Thanks goes to Jonathan Reichhold (@jreichhold), David Helder (@dhelder), Arya Asemanfar (@a_a), Marcel Molina (@noradio), and Matt Harris (@themattharris) for helping contribute to this blog post.

https://blog.twitter.com/2013/new-tweets-per-second-record-and-how

The Architecture Twitter Uses to Deal with 150M Active Users, 300K QPS, a 22 MB/S Firehose, and Send Tweets in Under 5 Seconds

Toy solutions solving Twitter’s “problems” are a favorite scalability trope. Everybody has this idea that Twitter is easy. With a little architectural hand waving we have a scalable Twitter, just that simple. Well, it’s not that simple as Raffi Krikorian, VP of Engineering at Twitter, describes in his superb and very detailed presentation on Timelines at Scale. If you want to know how Twitter works – then start here.

It happened gradually so you may have missed it, but Twitter has grown up. It started as a struggling three-tierish Ruby on Rails website to become a beautifully service driven core that we actually go to now to see if other services are down. Quite a change.

Twitter now has 150M world wide active users, handles 300K QPS to generate timelines, and a firehose that churns out 22 MB/sec. 400 million tweets a day flow through the system and it can take up to 5 minutes for a tweet to flow from Lady Gaga’s fingers to her 31 million followers.

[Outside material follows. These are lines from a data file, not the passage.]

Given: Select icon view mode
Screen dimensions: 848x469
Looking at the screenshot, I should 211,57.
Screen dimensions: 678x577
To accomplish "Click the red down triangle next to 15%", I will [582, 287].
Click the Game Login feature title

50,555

A couple of points stood out:

  • Twitter no longer wants to be a web app. Twitter wants to be a set of APIs that power mobile clients worldwide, acting as one of the largest real-time event busses on the planet.
  • Twitter is primarily a consumption mechanism, not a production mechanism. 300K QPS are spent reading timelines and only 6000 requests per second are spent on writes.
  • Outliers, those with huge follower lists, are becoming a common case. Sending a tweet from a user with a lot of followers, that is with a large fanout, can be slow. Twitter tries to do it under 5 seconds, but it doesn’t always work, especially when celebrities tweet and tweet each other, which is happening more and more. One of the consequences is replies can arrive before the original tweet is received. Twitter is changing from doing all the work on writes to doing more work on reads for high value users.
  • Your home timeline sits in a Redis cluster and has a maximum of 800 entries.
  • Twitter knows a lot about you from who you follow and what links you click on. Much can be implied by the implicit social contract when bidirectional follows don’t exist.
  • Users care about tweets, but the text of the tweet is almost irrelevant to most of Twitter’s infrastructure.
  • It takes a very sophisticated monitoring and debugging system to trace down performance problems in a complicated stack. And the ghost of legacy decisions past always haunt the system.

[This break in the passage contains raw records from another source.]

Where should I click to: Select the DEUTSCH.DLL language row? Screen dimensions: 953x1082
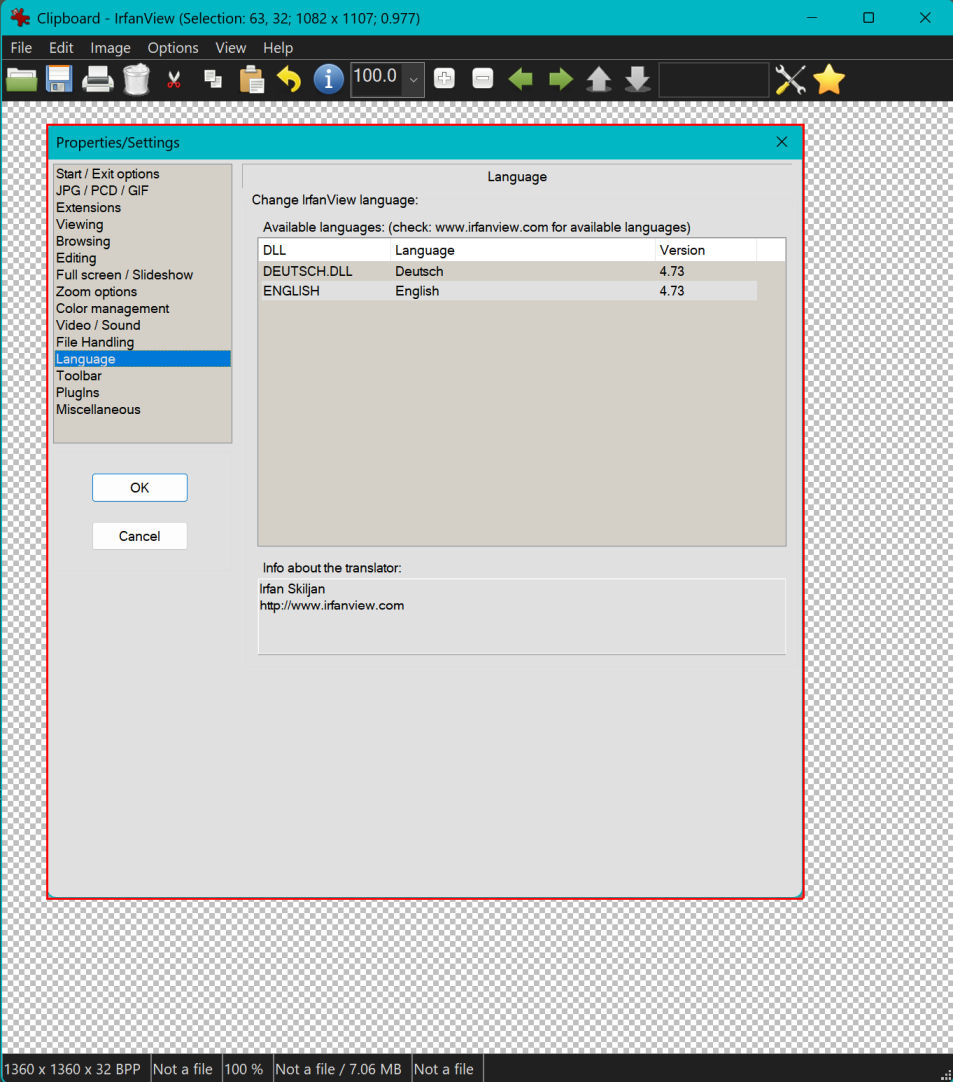pos(308,271)
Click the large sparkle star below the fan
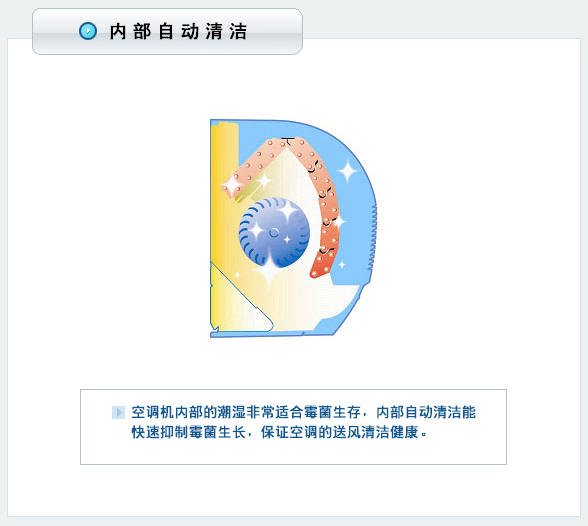 pyautogui.click(x=269, y=270)
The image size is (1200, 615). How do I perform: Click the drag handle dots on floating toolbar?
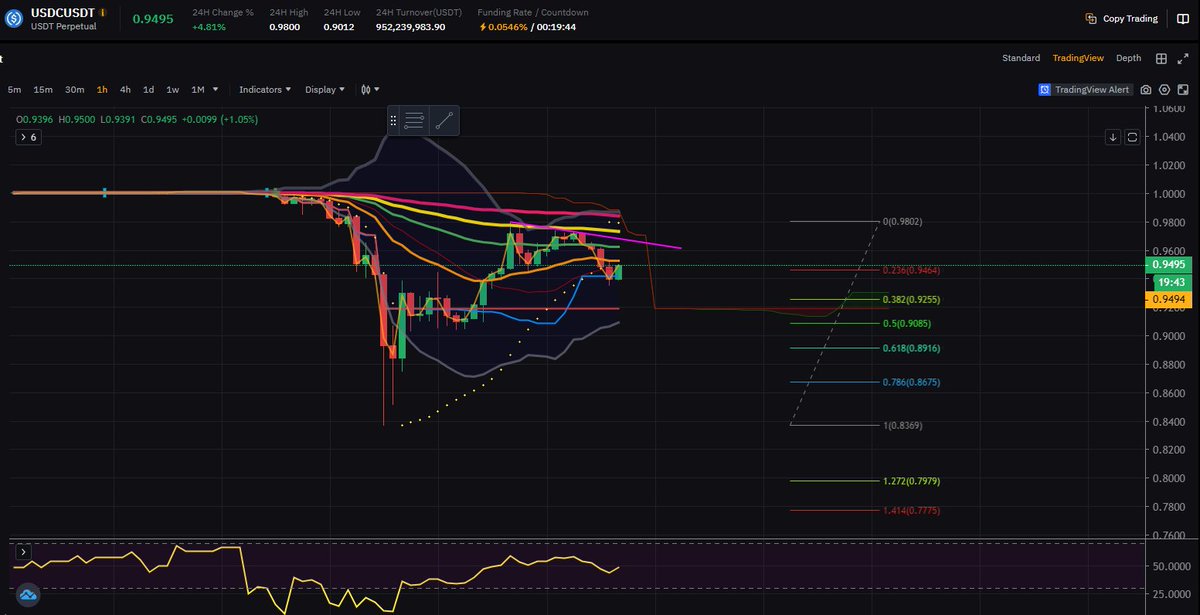click(393, 120)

How does Twitter work? Read this gloss of Raffi’s excellent talk and find out…

The Challenge

  • At 150 million users with 300K QPS for timelines (home and search) naive materialization can be slow.
  • Naive materialization is a massive select statement over all of Twitter. It was tried and died.
  • Solution is a write based fanout approach. Do a lot of processing when tweets arrive to figure out where tweets should go. This makes read time access fast and easy. Don’t do any computation on reads. With all the work being performed on the write path ingest rates are slower than the read path, on the order of 4000 QPS.

Groups

  • The Platform Services group is responsible for the core scalable infrastructure of Twitter.
    • They run things called the Timeline Service, Tweet Service, User Service, Social Graph Service, all the machinery that powers the Twitter platform.
    • Internal clients use roughly the same API as external clients.
    • 1+ millions apps are registered against 3rd party APIs
    • Contract with product teams is that they don’t have to worry about scale.
    • Work on capacity planning, architecting scalable backend systems, constantly replacing infrastructure as the site grows in unexpected ways.
  • Twitter has an architecture group. Concerned with overall holistic architecture of Twitter. Maintains technical debt list (what they want to get rid of).

Push Me Pull Me

  • People are creating content on Twitter all the time. The job of Twitter is to figure out how to syndicate the content out. How to send it to your followers.
  • The real challenge is the real-time constraint. Goal is to have a message flow to a user in no more than 5 seconds.
    • Delivery means gathering content and exerting pressure on the Internet to get it back out again as fast as possible.
    • Delivery is to in-memory timeline clusters, push notifications, emails that are triggered, all the iOS notifications as well as Blackberry and Android, SMSs.
    • Twitter is the largest generator of SMSs on a per active user basis of anyone in the world.
    • Elections can be one of the biggest drivers of content coming in and fanouts of content going out.
  • Two main types of timelines: user timeline and home timeline.
    • A user timeline is all the tweets a particular user has sent.
    • A home timeline is a temporal merge of all the user timelines of the people are you are following.
    • Business rules are applied. @replies of people that you don’t follow are stripped out. Retweets from a user can be filtered out.
    • Doing this at the scale of Twitter is challenging.
  • Pull based
    • Targeted timeline. Things like twitter.com and home_timeline API. Tweets delivered to you because you asked to see them. Pull based delivery: you are requesting this data from Twitter via a REST API call.
    • Query timeline. Search API. A query against the corpus. Return all the tweets that match a particular query as fast as you can.
  • Push based
    • Twitter runs one of the largest real-time event systems pushing tweets at 22 MB/sec through the Firehose.
      • Open a socket to Twitter and they will push all public tweets to you within 150 msec.
      • At any given time there’s about 1 million sockets open to the push cluster.
      • Goes to firehose clients like search engines. All public tweets go out these sockets.
      • No, you can’t have it. (You can’t handle/afford the truth.)
    • User stream connection. Powers TweetDeck and Twitter for Mac also goes through here. When you login they look at your social graph and only send messages out from people you follow, recreating the home timeline experience. Instead of polling you get the same timeline experience over a persistent connection.
    • Query API. Issue a standing query against tweets. As tweets are created and found matching the the query they are routed out the registered sockets for the query.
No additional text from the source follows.